** Opening Data provided block **

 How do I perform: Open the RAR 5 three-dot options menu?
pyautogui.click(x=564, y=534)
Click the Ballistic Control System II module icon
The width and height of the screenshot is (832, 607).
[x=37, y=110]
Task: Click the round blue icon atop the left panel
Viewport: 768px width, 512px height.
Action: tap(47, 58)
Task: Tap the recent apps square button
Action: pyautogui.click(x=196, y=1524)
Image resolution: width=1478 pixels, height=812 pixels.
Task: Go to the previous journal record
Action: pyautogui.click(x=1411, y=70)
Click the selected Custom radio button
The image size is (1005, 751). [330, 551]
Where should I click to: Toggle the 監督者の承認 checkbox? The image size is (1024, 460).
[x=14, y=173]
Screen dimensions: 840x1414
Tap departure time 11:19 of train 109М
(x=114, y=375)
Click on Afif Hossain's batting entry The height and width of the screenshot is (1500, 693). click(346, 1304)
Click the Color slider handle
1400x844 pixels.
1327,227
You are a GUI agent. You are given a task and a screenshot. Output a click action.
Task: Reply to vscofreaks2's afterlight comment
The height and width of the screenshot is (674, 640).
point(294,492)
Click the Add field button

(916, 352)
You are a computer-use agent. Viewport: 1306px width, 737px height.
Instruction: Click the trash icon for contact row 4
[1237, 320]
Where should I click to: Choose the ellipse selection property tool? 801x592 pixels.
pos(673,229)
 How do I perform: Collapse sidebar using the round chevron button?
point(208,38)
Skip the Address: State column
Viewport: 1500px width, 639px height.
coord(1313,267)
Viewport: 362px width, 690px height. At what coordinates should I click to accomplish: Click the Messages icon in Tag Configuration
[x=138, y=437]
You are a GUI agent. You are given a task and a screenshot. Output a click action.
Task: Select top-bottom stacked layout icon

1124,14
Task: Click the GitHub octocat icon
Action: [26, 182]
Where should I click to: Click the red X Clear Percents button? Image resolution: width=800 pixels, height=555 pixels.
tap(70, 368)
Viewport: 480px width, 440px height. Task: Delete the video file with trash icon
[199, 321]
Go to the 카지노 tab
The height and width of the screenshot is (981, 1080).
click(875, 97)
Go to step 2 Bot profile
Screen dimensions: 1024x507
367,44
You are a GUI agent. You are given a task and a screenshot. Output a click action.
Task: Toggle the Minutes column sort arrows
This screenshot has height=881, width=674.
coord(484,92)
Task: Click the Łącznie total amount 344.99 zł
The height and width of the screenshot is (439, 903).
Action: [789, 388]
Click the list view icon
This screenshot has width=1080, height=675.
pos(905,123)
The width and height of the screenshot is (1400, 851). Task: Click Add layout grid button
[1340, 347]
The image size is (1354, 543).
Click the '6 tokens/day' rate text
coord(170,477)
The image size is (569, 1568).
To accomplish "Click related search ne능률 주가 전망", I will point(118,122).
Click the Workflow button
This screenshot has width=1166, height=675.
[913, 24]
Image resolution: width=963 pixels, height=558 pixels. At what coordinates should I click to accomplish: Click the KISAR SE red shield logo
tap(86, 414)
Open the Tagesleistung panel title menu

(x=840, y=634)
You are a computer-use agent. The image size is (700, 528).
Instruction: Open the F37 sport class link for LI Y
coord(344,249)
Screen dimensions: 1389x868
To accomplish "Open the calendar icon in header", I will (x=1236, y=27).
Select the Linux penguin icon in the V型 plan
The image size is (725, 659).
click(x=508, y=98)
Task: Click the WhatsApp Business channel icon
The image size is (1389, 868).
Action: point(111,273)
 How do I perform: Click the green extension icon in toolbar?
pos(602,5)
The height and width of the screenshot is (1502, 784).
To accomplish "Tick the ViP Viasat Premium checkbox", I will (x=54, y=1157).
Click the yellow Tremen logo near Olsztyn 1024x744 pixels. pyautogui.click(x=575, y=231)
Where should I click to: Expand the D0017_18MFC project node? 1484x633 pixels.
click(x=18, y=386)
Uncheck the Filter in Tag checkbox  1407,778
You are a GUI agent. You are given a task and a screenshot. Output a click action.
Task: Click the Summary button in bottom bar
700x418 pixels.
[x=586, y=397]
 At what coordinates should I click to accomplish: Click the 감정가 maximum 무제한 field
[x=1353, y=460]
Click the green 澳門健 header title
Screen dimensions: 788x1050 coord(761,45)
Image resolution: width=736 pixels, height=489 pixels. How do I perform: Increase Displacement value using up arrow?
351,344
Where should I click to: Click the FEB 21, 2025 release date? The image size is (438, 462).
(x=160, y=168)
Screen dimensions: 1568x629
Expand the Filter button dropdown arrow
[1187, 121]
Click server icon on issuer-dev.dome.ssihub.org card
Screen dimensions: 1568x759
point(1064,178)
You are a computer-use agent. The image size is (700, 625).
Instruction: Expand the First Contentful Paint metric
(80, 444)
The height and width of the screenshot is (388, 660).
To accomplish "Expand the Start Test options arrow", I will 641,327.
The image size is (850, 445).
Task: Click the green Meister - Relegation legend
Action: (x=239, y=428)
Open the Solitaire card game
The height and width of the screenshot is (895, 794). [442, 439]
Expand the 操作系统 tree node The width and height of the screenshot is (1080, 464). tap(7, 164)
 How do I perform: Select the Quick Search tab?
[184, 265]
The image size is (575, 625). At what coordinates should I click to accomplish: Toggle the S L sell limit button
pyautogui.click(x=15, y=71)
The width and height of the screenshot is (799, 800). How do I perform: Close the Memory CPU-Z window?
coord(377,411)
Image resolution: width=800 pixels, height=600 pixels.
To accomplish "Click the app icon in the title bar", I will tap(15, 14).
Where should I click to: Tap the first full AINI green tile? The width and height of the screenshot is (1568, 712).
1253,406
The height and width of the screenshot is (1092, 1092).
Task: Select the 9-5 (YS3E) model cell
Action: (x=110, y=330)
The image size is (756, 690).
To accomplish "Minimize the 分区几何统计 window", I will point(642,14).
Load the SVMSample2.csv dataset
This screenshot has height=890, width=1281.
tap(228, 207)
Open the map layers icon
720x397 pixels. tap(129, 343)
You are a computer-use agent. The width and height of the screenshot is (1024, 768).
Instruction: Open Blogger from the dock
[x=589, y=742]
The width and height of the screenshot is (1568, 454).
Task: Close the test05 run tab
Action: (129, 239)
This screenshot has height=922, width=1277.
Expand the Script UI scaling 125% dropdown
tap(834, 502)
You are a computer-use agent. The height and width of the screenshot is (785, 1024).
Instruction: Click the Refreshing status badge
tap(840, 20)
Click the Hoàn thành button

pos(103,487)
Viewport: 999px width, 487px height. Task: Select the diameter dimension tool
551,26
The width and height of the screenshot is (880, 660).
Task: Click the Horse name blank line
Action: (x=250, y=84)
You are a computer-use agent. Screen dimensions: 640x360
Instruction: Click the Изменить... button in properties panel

** Closing Data provided block **

▶ _Assignment_:
Go through the entries above and reproduce each one exactly.

▶ _Answer_:
 How do I perform: Open the RAR 5 three-dot options menu?
pyautogui.click(x=564, y=534)
Click the Ballistic Control System II module icon
The width and height of the screenshot is (832, 607).
[x=37, y=110]
Task: Click the round blue icon atop the left panel
Viewport: 768px width, 512px height.
Action: tap(47, 58)
Task: Tap the recent apps square button
Action: pyautogui.click(x=196, y=1524)
Image resolution: width=1478 pixels, height=812 pixels.
Task: Go to the previous journal record
Action: pyautogui.click(x=1411, y=70)
Click the selected Custom radio button
The image size is (1005, 751). [330, 551]
Where should I click to: Toggle the 監督者の承認 checkbox? The image size is (1024, 460).
[x=14, y=173]
Screen dimensions: 840x1414
Tap departure time 11:19 of train 109М
(x=114, y=375)
Click on Afif Hossain's batting entry The height and width of the screenshot is (1500, 693). click(346, 1304)
Click the Color slider handle
1400x844 pixels.
1327,227
You are a GUI agent. You are given a task and a screenshot. Output a click action.
Task: Reply to vscofreaks2's afterlight comment
The height and width of the screenshot is (674, 640).
point(294,492)
Click the Add field button

(916, 352)
You are a computer-use agent. Viewport: 1306px width, 737px height.
Instruction: Click the trash icon for contact row 4
[1237, 320]
Where should I click to: Choose the ellipse selection property tool? 801x592 pixels.
pos(673,229)
 How do I perform: Collapse sidebar using the round chevron button?
point(208,38)
Skip the Address: State column
Viewport: 1500px width, 639px height.
coord(1313,267)
Viewport: 362px width, 690px height. At what coordinates should I click to accomplish: Click the Messages icon in Tag Configuration
[x=138, y=437]
You are a GUI agent. You are given a task and a screenshot. Output a click action.
Task: Select top-bottom stacked layout icon

1124,14
Task: Click the GitHub octocat icon
Action: [26, 182]
Where should I click to: Click the red X Clear Percents button? Image resolution: width=800 pixels, height=555 pixels.
tap(70, 368)
Viewport: 480px width, 440px height. Task: Delete the video file with trash icon
[199, 321]
Go to the 카지노 tab
The height and width of the screenshot is (981, 1080).
click(875, 97)
Go to step 2 Bot profile
Screen dimensions: 1024x507
367,44
You are a GUI agent. You are given a task and a screenshot. Output a click action.
Task: Toggle the Minutes column sort arrows
This screenshot has height=881, width=674.
coord(484,92)
Task: Click the Łącznie total amount 344.99 zł
The height and width of the screenshot is (439, 903).
Action: [789, 388]
Click the list view icon
This screenshot has width=1080, height=675.
pos(905,123)
The width and height of the screenshot is (1400, 851). Task: Click Add layout grid button
[1340, 347]
The image size is (1354, 543).
Click the '6 tokens/day' rate text
coord(170,477)
The image size is (569, 1568).
To accomplish "Click related search ne능률 주가 전망", I will point(118,122).
Click the Workflow button
This screenshot has width=1166, height=675.
[913, 24]
Image resolution: width=963 pixels, height=558 pixels. At what coordinates should I click to accomplish: Click the KISAR SE red shield logo
tap(86, 414)
Open the Tagesleistung panel title menu

(x=840, y=634)
You are a computer-use agent. The image size is (700, 528).
Instruction: Open the F37 sport class link for LI Y
coord(344,249)
Screen dimensions: 1389x868
To accomplish "Open the calendar icon in header", I will (x=1236, y=27).
Select the Linux penguin icon in the V型 plan
The image size is (725, 659).
click(x=508, y=98)
Task: Click the WhatsApp Business channel icon
The image size is (1389, 868).
Action: point(111,273)
 How do I perform: Click the green extension icon in toolbar?
pos(602,5)
The height and width of the screenshot is (1502, 784).
To accomplish "Tick the ViP Viasat Premium checkbox", I will (x=54, y=1157).
Click the yellow Tremen logo near Olsztyn 1024x744 pixels. pyautogui.click(x=575, y=231)
Where should I click to: Expand the D0017_18MFC project node? 1484x633 pixels.
click(x=18, y=386)
Uncheck the Filter in Tag checkbox  1407,778
You are a GUI agent. You are given a task and a screenshot. Output a click action.
Task: Click the Summary button in bottom bar
700x418 pixels.
[x=586, y=397]
 At what coordinates should I click to accomplish: Click the 감정가 maximum 무제한 field
[x=1353, y=460]
Click the green 澳門健 header title
Screen dimensions: 788x1050 coord(761,45)
Image resolution: width=736 pixels, height=489 pixels. How do I perform: Increase Displacement value using up arrow?
351,344
Where should I click to: Click the FEB 21, 2025 release date? The image size is (438, 462).
(x=160, y=168)
Screen dimensions: 1568x629
Expand the Filter button dropdown arrow
[1187, 121]
Click server icon on issuer-dev.dome.ssihub.org card
Screen dimensions: 1568x759
point(1064,178)
You are a computer-use agent. The image size is (700, 625).
Instruction: Expand the First Contentful Paint metric
(80, 444)
The height and width of the screenshot is (388, 660).
To accomplish "Expand the Start Test options arrow", I will 641,327.
The image size is (850, 445).
Task: Click the green Meister - Relegation legend
Action: (x=239, y=428)
Open the Solitaire card game
The height and width of the screenshot is (895, 794). [442, 439]
Expand the 操作系统 tree node The width and height of the screenshot is (1080, 464). tap(7, 164)
 How do I perform: Select the Quick Search tab?
[184, 265]
The image size is (575, 625). At what coordinates should I click to accomplish: Toggle the S L sell limit button
pyautogui.click(x=15, y=71)
The width and height of the screenshot is (799, 800). How do I perform: Close the Memory CPU-Z window?
coord(377,411)
Image resolution: width=800 pixels, height=600 pixels.
To accomplish "Click the app icon in the title bar", I will tap(15, 14).
Where should I click to: Tap the first full AINI green tile? The width and height of the screenshot is (1568, 712).
1253,406
The height and width of the screenshot is (1092, 1092).
Task: Select the 9-5 (YS3E) model cell
Action: (x=110, y=330)
The image size is (756, 690).
To accomplish "Minimize the 分区几何统计 window", I will point(642,14).
Load the SVMSample2.csv dataset
This screenshot has height=890, width=1281.
tap(228, 207)
Open the map layers icon
720x397 pixels. tap(129, 343)
You are a computer-use agent. The width and height of the screenshot is (1024, 768).
Instruction: Open Blogger from the dock
[x=589, y=742]
The width and height of the screenshot is (1568, 454).
Task: Close the test05 run tab
Action: (129, 239)
This screenshot has height=922, width=1277.
Expand the Script UI scaling 125% dropdown
tap(834, 502)
You are a computer-use agent. The height and width of the screenshot is (785, 1024).
Instruction: Click the Refreshing status badge
tap(840, 20)
Click the Hoàn thành button

pos(103,487)
Viewport: 999px width, 487px height. Task: Select the diameter dimension tool
551,26
The width and height of the screenshot is (880, 660).
Task: Click the Horse name blank line
Action: (x=250, y=84)
You are a computer-use agent. Screen dimensions: 640x360
Instruction: Click the Изменить... button in properties panel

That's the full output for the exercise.